Cameron Crowe faithfully adapts an inspirational memoir as a PG-rated family film. Benjamin Mee (Matt Damon) is a skydiving, dictator-confronting “adventure addict with no regard for cost” journalist as described by the child narrator who assures viewers that “nothing prepared him for this.” The “this” is actually rather unremarkable and not really much of an adventure at all as the recently widowed Benjamin moves his young daughter and rebellious son into a country home on the grounds of a struggling zoo. The on-site team of zoologist hippies, led by a frustrated Scarlett Johansson who is 28-years-old with no free time and a staff that is one third of what it used to be, treat the idealistic new owner with an “aw shucks” friendliness while welcoming the revenue stream that accompanies his arrival. The villain of the story comes in the form of a hard-nosed, cartoon-like inspector (the recognizable John Michael Higgins) whose approval is required for the zoo to reopen thus necessary revamps under a strict time limit are what propel the story forward. While there are plenty of animal-related incidents (snakes on the loose, a runaway bear), the zoo’s non-human inhabitants surprisingly never take center stage as the film instead focuses on Benjamin’s family unit and the quite standard ways in which they reclaim their lives post-tragedy (Benjamin and his son both find love; the daughter is too young to really do anything other than spout unconvincingly cutesy one-liners).

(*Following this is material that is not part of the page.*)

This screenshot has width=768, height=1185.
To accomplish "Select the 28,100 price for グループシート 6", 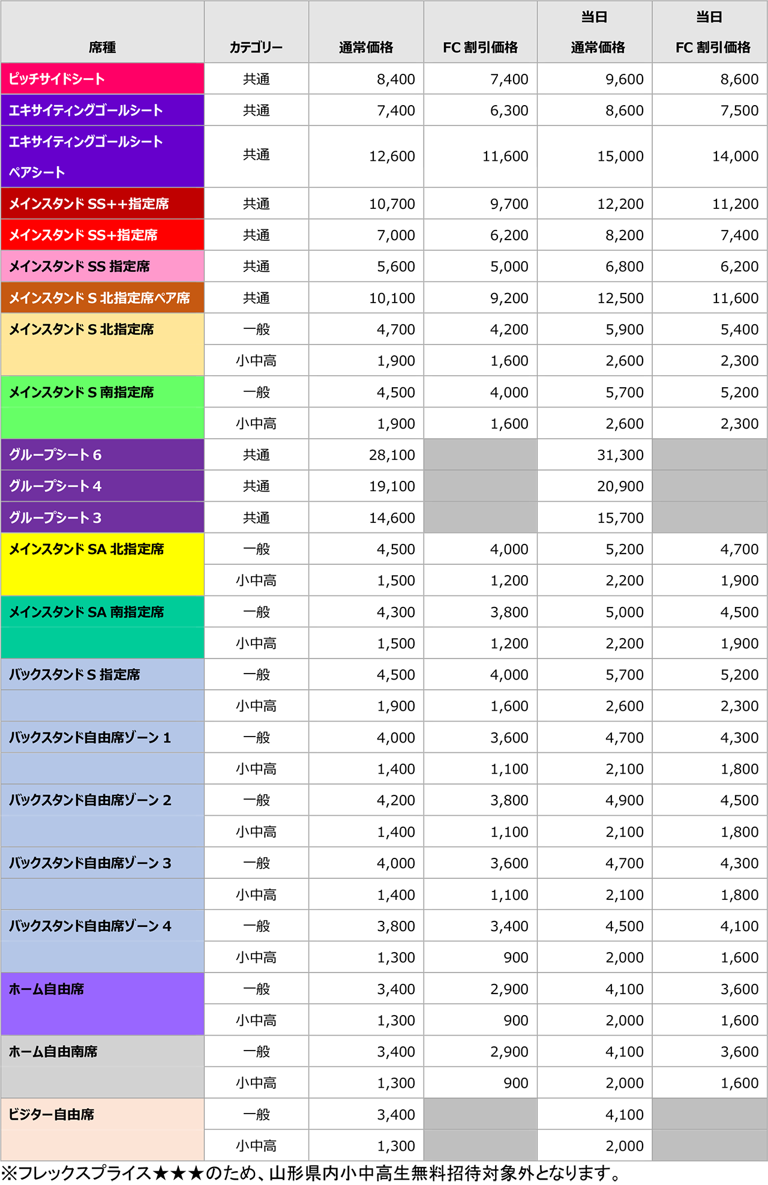I will 392,455.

With a magically tinkly score by Sigur Rós frontman Jónsi and a soundtrack filled with Crowe favorites (think “Cinnamon Girl”, Temple of the Dog [ugh]), the film is safe, uninspired, family-friendly schmaltz that is a far cry from the accomplished writer/director’s body of work. There are more than a handful of pain-inducing scenes, such as when Benjamin is shopping at Home Depot and a kind cashier recalls how much she loved the zoo as a child (odds are she’ll be seen again before the film’s close), not to mention the film’s laughably trite climax. The closing scene does its best to manipulate the audience to tears and it almost succeeds thanks to a memorable closing line that finally, at the last possible moment of its two hour running time, parts the clouds and allows Crowe’s familiar way with words to shine through. Too bad discriminating viewers will have understandably closed the curtains long before that point.
We Bought a Zoo opens in Philly-area theaters today.